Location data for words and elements
▼
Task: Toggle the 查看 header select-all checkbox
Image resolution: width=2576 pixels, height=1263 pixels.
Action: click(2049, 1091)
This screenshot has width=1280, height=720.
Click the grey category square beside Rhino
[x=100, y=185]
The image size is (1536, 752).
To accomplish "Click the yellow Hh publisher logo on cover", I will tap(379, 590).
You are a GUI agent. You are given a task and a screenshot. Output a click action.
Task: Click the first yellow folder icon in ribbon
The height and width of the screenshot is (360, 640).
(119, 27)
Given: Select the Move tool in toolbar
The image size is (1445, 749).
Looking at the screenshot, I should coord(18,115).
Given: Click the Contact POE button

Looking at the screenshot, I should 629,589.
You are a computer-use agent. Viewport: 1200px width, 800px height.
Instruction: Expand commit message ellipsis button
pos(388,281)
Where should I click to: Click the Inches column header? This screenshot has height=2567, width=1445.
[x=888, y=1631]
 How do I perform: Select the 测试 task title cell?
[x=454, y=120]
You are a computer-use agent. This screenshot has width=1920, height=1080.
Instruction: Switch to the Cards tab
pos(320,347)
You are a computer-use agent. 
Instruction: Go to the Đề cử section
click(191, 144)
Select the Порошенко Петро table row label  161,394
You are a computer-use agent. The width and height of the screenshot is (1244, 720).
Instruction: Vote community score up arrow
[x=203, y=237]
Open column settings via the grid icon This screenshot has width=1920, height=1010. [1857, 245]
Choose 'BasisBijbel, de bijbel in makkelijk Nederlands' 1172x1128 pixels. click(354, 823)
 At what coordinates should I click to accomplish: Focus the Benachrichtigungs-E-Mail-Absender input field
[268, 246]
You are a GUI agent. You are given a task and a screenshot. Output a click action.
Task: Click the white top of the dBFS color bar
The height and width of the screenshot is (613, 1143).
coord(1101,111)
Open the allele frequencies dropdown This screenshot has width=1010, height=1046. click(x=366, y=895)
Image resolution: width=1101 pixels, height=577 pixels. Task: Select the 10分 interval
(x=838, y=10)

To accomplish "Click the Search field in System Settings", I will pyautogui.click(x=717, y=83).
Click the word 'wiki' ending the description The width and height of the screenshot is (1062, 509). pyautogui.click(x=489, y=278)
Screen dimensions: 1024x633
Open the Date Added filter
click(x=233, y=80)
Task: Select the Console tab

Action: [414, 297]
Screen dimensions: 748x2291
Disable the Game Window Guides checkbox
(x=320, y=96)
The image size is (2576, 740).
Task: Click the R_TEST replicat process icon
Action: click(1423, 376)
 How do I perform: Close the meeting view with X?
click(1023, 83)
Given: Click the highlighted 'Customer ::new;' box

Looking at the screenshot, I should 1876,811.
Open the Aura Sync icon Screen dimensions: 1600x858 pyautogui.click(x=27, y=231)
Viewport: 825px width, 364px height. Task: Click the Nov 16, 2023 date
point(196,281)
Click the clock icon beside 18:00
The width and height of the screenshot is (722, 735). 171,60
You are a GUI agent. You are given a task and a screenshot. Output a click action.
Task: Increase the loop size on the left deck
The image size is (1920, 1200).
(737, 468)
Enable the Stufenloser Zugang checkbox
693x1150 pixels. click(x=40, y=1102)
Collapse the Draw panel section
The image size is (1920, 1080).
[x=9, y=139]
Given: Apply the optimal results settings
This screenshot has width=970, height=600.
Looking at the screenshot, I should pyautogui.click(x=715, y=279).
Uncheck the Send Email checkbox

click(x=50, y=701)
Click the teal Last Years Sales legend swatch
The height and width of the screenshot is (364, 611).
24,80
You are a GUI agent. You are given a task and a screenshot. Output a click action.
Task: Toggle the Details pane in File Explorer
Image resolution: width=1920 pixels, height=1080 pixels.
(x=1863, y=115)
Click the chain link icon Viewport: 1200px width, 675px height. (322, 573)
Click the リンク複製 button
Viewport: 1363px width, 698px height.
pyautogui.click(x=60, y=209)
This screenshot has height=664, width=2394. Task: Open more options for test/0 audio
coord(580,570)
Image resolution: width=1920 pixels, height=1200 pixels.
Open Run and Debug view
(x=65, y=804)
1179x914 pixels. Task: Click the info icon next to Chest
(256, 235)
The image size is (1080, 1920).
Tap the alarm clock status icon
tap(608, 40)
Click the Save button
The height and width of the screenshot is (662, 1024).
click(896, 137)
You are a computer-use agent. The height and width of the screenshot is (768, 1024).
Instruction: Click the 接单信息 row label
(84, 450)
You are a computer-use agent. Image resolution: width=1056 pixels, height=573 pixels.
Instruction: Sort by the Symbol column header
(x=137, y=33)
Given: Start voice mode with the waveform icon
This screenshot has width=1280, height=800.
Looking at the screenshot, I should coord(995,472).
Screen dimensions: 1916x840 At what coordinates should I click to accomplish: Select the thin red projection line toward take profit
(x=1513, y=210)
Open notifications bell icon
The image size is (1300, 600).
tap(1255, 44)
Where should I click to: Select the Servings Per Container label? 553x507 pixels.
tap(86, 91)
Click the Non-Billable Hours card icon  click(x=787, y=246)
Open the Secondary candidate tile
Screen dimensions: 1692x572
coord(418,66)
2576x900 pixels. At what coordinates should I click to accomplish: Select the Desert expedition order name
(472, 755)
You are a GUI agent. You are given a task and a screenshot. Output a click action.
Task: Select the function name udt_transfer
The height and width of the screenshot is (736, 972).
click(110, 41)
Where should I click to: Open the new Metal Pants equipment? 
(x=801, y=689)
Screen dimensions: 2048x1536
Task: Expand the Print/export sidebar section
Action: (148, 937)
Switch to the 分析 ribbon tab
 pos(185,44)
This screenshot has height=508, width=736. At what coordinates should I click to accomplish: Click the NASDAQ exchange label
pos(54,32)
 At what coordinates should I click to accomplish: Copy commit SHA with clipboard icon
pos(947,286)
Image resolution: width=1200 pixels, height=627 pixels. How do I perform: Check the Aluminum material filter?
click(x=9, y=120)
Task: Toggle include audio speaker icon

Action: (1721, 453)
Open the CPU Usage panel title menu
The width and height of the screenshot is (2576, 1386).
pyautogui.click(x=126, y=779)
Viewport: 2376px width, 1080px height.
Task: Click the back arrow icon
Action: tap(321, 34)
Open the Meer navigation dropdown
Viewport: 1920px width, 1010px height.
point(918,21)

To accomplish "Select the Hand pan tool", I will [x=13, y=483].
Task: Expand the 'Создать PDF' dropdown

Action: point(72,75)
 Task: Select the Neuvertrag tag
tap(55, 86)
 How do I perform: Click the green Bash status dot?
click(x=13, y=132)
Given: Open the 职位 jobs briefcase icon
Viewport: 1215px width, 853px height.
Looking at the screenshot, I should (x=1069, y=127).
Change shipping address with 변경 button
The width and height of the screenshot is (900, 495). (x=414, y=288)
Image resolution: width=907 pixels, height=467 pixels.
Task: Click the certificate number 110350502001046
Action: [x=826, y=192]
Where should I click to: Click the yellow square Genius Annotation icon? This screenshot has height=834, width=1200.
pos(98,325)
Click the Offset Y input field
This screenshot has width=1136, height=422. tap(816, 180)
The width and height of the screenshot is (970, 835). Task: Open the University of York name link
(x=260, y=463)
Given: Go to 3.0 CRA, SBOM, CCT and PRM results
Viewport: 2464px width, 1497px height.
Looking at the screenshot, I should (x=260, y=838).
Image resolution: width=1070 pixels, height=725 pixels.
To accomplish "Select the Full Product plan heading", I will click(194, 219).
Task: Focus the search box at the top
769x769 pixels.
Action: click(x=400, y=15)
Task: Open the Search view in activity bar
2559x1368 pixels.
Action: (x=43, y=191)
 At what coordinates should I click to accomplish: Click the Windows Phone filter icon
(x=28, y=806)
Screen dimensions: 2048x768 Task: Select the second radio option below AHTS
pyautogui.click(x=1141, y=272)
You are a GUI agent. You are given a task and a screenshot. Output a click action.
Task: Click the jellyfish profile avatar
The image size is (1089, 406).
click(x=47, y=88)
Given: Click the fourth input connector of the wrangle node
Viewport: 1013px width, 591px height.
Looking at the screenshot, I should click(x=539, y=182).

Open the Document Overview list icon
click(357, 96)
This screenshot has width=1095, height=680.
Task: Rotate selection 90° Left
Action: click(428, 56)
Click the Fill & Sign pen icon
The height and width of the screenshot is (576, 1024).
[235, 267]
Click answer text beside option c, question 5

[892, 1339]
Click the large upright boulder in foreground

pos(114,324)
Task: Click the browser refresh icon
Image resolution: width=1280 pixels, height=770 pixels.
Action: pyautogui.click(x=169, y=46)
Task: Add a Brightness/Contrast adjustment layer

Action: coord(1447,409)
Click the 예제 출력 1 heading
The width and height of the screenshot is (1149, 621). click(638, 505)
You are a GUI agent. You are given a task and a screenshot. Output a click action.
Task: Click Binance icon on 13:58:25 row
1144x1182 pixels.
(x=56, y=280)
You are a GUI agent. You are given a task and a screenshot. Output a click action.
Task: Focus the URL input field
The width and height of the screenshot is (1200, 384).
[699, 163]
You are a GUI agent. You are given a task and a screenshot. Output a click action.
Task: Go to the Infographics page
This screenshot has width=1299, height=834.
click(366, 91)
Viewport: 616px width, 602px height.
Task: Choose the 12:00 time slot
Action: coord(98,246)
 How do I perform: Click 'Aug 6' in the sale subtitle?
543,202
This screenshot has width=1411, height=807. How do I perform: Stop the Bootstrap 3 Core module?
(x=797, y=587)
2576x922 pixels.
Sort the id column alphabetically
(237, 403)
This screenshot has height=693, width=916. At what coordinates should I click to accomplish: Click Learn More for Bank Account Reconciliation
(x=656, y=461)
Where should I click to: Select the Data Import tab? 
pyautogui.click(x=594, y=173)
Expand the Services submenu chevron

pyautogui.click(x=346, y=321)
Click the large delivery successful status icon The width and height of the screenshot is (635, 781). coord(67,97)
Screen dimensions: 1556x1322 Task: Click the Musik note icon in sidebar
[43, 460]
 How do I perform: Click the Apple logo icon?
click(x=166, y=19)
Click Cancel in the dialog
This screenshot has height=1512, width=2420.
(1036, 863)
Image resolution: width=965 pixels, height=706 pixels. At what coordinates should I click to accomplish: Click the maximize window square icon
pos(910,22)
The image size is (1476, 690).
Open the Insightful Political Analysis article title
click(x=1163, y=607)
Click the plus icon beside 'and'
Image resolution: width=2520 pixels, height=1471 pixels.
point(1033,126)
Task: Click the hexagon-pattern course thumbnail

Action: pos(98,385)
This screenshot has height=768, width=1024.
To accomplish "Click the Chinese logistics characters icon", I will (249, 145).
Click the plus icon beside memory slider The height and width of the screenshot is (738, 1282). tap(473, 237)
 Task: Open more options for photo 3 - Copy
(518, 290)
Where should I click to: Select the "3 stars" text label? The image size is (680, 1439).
▲
Please find each line in the records above that contains the string "Instruction", matching case, and copy those lines out in full.

*Task answer:*
Instruction: Expand commit message ellipsis button
Instruction: Switch to the Cards tab
Instruction: Go to the Đề cử section
Instruction: Vote community score up arrow
Instruction: Click the 接单信息 row label
Instruction: Sort by the Symbol column header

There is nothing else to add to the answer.